A principal mudança foi o inédito recurso a um produtor, o americano Alain Johannes, habitual colaborador de nomes como Queen of Stone Age, PJ Harvey ou Chris Cornell, entre outros - até agora, todos os trabalhos dos Dead Combo tinham sido produzidos pelos próprios. "Foi um desafio que nos propusemos, esse de chamar alguém de fora, para conseguimos fazer coisas que ainda não tínhamos feitos. Só por nós já não estávamos a conseguir alargar o nosso universo e chamámos alguém para nos ajudar a fazê-lo. A verdade é que o Alain, com muita sensibilidade e de forma muito discreta, levou-nos a sítios onde nunca imaginámos e, depois de lá chegarmos, percebemos que fazia todo o sentido estar ali", sustenta Pedro Gonçalves.

Uma das características que salta a à vista é o recurso à bateria como instrumento principal, que faz de Odeon Hotel "um álbum muito mais rock", como o caracteriza Tó Trips. Para o músico, o facto de os Dead Combo serem apenas uma banda de dois elementos "acaba por tornar o trabalho mais limitado", mas também "torna mais fácil essa abertura para a mudança". A grande dificuldade da continuidade, afinal, passa mesmo por inovar em algo que já se faz há muitos anos. "Todas as bandas passam por isto, e é saudável, especialmente em projetos como o nosso, que criam uma identidade muito própria, poder vir alguém de fora para nos alargar horizontes.
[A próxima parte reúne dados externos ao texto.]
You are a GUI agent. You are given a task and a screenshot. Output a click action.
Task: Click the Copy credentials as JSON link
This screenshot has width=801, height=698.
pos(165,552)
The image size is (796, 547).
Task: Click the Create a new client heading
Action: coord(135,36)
Ter uma identidade é importante, mas com o tempo isso também acaba por funcionar como um muro que não nos deixa ir mais além", defende Tó Trips.

Outra novidade é a inclusão de um vocalista, nada mais nada menos do que o cantor americano Mark Lanegan, convidado para interpretar o tema I Know, I Alone, feito a partir de um poema, com o mesmo nome, da autoria de Fernando Pessoa. "É um artista que admiramos muito e lembrámo-nos de o convidar. Não só aceitou como disse que conhecia a nossa música. Foi uma total surpresa", conta Pedro Gonçalves. Enviaram-lhe então alguns poemas de Pessoa, mas meses depois acabaria por ser o próprio Lanegan a sugerir I Know, I Alone. "O mais engraçado é que quem gravou a voz dele, em LA, foi o Alain, que estava na altura a produzir o novo disco do Mark. Isto antes de sequer sabermos que seria também ele a produzir o nosso disco."

Os Dead Combo e Mark Lanegan vão também juntar-se em palco no Festival de Paredes de Coura, a 18 de agosto - "a ideia é tocarmos essa música e mais algumas dele, com arranjos nossos". Antes, porém, os Dead Combo vão andar por aí, um pouco por todo o país, na companhia dos seus novos amigos, a apresentar Odeon Hotel.